I’m staying out of work today. And I’m glad to report that I’m doing pretty well letting go of any self-judgment about that decision. Which is great, because it’s unpleasant enough to feel bad, without feeling bad about feeling bad.
Wouldn’t you agree?
So I’m letting go of judgmental thoughts. And I’m having Junket thoughts, instead.
In the likely case that you’ve never heard of Junket, dear reader, it’s a pudding that my mother used to make whenever I was sick. I assumed that it was long-gone, but Google tells me that it’s still out there.
Wow. It’s nice to see the old package again.
Who knows how Junket would taste to me today, but I sure did like it then. (I also liked Franco-American canned spaghetti back then, so that tells you a lot.)
It’s true that my mother wasn’t exactly a gourmet cook, but I liked what she cooked for us. There was a consistency and comfort associated with her revolving repertoire of main dishes. The dozen entrees she made included things I still sometimes yearn for.
Especially the casseroles. Tuna Noodle Casserole. American Chopped Suey. Yes, it’s true. I may love going to foodie-type restaurants whenever I can, but I still want tacky casseroles like that for comfort food.
Here’s another confession. When I started getting sick a few days ago, one of the remedies I took was … Tuna Noodle Casserole.

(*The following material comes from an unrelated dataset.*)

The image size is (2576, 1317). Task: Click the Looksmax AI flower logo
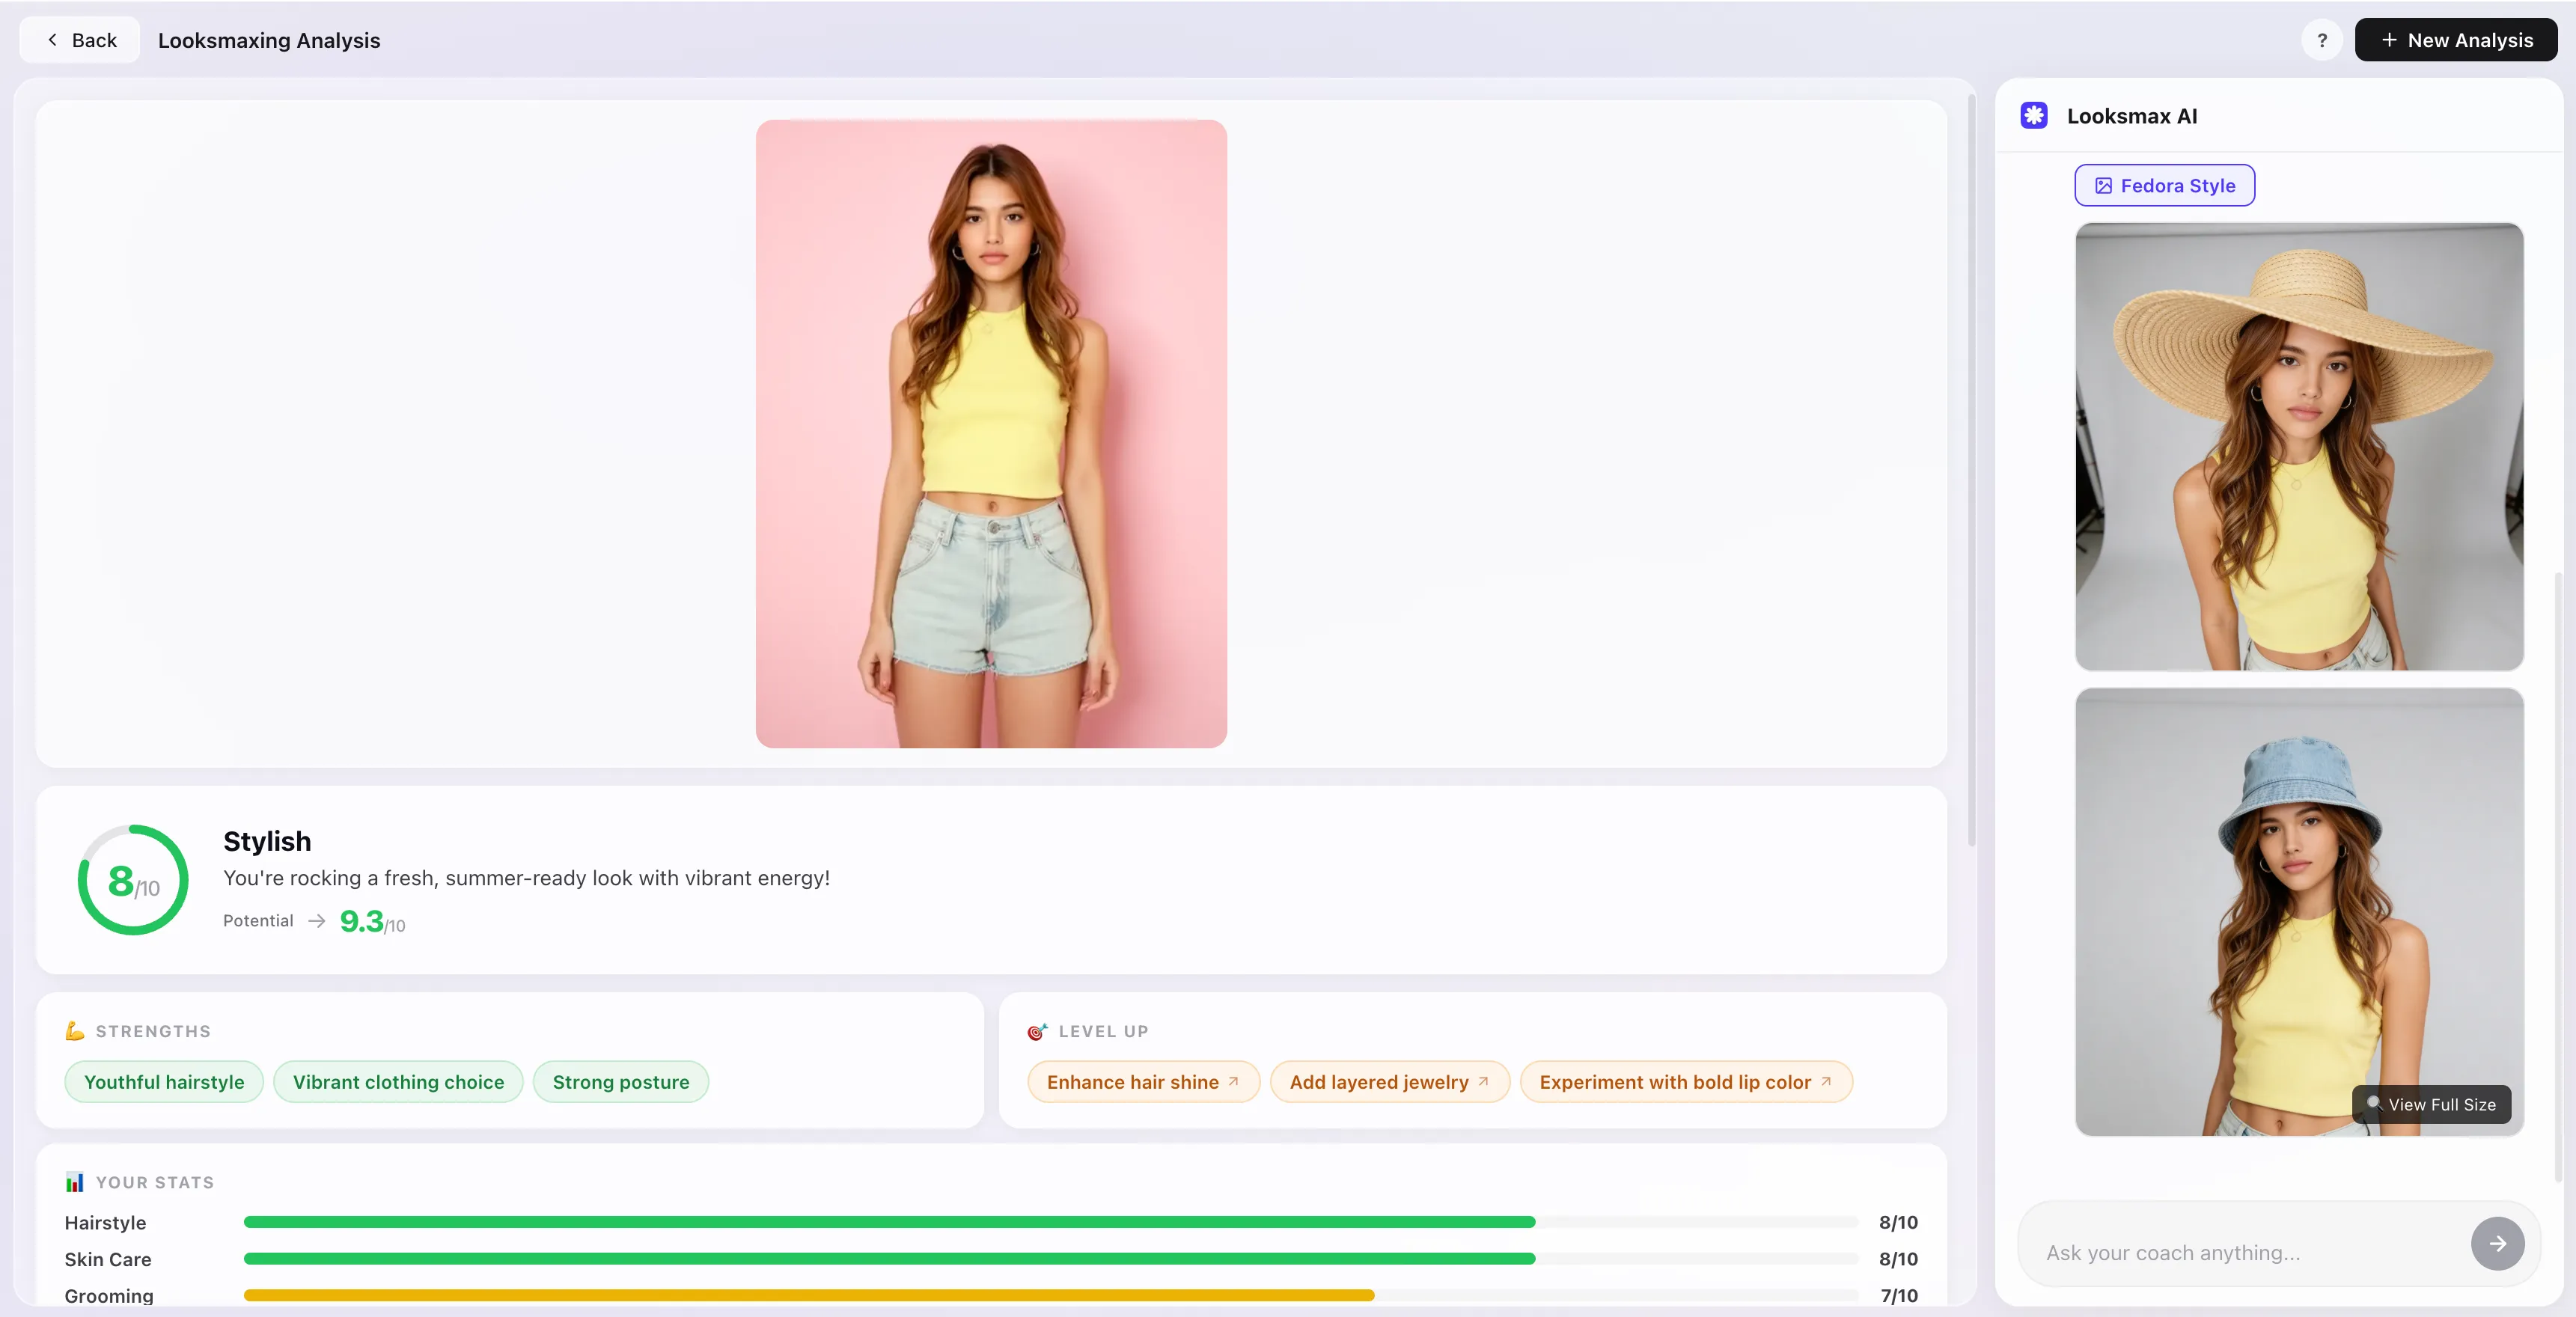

It occurs to me that some people reading this might have some oh-so-understandable reactions to a pudding named Junket and casseroles consisting of tuna. Yes, I’m experiencing the cognitive distortion of Mind Reading now, imagining that for many of you, one-syllable sounds of judgment — such as Yuck! — are forming in your brains.
By the way, sometimes when we guess what other people are thinking, we’re right.
Nevertheless, I am now embracing, with pride, my love of the food my mother served me.
Especially when i was sick.
Vive La Junket!
And with that thrilling declaration, I am now going to open up a can of chicken soup.
Thanks for reading (no matter what your personal food preferences).